Extracted records:
────────
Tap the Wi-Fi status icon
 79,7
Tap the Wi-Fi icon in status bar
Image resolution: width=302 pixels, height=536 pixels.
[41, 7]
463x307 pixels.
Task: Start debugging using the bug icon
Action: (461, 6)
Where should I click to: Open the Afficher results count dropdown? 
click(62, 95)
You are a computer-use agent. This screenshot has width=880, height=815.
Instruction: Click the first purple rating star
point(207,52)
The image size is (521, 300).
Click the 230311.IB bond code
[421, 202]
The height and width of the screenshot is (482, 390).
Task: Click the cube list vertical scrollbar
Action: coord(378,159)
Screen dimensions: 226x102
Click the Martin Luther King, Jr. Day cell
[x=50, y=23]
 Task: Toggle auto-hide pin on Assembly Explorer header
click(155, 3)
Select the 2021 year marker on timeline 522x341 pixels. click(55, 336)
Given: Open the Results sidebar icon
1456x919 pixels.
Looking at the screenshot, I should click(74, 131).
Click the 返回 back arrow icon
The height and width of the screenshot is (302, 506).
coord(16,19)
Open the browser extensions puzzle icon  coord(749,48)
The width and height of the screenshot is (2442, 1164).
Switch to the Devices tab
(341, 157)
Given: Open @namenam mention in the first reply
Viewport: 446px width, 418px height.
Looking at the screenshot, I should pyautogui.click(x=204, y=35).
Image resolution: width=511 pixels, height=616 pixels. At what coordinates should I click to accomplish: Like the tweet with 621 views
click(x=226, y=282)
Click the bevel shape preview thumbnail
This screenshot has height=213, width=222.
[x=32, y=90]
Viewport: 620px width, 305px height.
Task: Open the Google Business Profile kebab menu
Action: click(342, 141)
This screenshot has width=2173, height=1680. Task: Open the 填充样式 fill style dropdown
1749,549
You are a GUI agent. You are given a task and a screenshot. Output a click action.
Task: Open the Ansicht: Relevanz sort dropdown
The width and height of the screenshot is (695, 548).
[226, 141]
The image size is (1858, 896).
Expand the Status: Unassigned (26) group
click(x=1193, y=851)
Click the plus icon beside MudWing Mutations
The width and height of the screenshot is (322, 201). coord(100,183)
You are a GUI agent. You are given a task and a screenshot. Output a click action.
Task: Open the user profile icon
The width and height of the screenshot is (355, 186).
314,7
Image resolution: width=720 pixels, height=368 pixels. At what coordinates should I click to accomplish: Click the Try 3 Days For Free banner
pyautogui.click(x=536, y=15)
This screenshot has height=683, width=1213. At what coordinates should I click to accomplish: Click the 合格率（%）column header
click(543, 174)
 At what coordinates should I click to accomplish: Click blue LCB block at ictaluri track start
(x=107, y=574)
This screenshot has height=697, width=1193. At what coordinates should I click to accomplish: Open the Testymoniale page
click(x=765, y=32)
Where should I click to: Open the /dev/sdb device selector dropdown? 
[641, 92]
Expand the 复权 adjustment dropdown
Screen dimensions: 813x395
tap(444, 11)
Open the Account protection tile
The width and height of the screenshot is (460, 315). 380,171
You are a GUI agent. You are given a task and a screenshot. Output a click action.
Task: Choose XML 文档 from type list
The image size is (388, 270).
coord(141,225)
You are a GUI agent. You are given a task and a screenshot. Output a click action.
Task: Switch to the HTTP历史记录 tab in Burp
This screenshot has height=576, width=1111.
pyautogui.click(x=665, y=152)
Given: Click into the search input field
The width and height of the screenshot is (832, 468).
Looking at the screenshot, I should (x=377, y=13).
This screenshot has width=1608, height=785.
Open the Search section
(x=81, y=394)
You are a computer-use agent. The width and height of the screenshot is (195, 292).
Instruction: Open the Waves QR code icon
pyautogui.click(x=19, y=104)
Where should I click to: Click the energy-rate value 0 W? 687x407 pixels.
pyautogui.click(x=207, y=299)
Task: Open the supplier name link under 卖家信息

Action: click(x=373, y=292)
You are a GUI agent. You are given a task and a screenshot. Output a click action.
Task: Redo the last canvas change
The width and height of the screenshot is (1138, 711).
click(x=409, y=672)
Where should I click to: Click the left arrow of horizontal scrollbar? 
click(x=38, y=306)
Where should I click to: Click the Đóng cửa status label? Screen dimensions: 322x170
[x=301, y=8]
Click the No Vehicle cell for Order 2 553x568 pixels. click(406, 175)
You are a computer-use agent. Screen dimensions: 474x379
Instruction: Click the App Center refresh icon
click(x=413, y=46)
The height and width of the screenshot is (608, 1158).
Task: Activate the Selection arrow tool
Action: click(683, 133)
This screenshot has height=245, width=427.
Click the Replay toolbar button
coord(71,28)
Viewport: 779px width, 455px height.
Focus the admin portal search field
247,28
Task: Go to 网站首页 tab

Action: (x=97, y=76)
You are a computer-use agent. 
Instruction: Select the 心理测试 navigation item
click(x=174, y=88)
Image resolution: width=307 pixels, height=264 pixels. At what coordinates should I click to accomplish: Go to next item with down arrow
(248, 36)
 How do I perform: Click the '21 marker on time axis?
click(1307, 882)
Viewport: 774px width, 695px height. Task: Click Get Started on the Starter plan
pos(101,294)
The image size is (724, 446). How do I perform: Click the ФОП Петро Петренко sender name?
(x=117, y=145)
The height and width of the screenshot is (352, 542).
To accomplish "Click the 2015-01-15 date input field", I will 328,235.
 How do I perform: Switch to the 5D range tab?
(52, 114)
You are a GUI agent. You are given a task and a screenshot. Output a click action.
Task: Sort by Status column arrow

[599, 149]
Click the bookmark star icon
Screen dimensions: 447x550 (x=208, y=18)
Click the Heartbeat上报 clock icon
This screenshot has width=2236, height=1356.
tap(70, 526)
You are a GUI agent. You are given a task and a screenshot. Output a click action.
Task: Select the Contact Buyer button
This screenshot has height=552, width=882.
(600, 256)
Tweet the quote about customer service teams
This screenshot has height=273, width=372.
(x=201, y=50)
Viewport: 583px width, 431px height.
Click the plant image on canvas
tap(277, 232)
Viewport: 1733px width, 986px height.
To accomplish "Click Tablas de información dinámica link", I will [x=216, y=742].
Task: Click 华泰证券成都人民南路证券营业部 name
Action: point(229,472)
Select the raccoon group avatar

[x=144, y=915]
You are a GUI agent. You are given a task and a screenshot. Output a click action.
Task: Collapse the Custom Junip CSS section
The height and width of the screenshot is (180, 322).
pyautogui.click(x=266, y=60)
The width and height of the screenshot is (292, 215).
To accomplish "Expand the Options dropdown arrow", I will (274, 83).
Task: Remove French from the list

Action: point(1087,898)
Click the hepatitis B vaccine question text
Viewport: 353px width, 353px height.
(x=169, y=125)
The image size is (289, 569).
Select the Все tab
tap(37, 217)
────────
▸ Task instructions
Please return, unchanged, everything in the items above from the line containing "Viewport: 774px width, 695px" down to the line containing "(x=117, y=145)", with both of those lines included.

▸ Result of the task
Viewport: 774px width, 695px height. Task: Click Get Started on the Starter plan
pos(101,294)
The image size is (724, 446). How do I perform: Click the ФОП Петро Петренко sender name?
(x=117, y=145)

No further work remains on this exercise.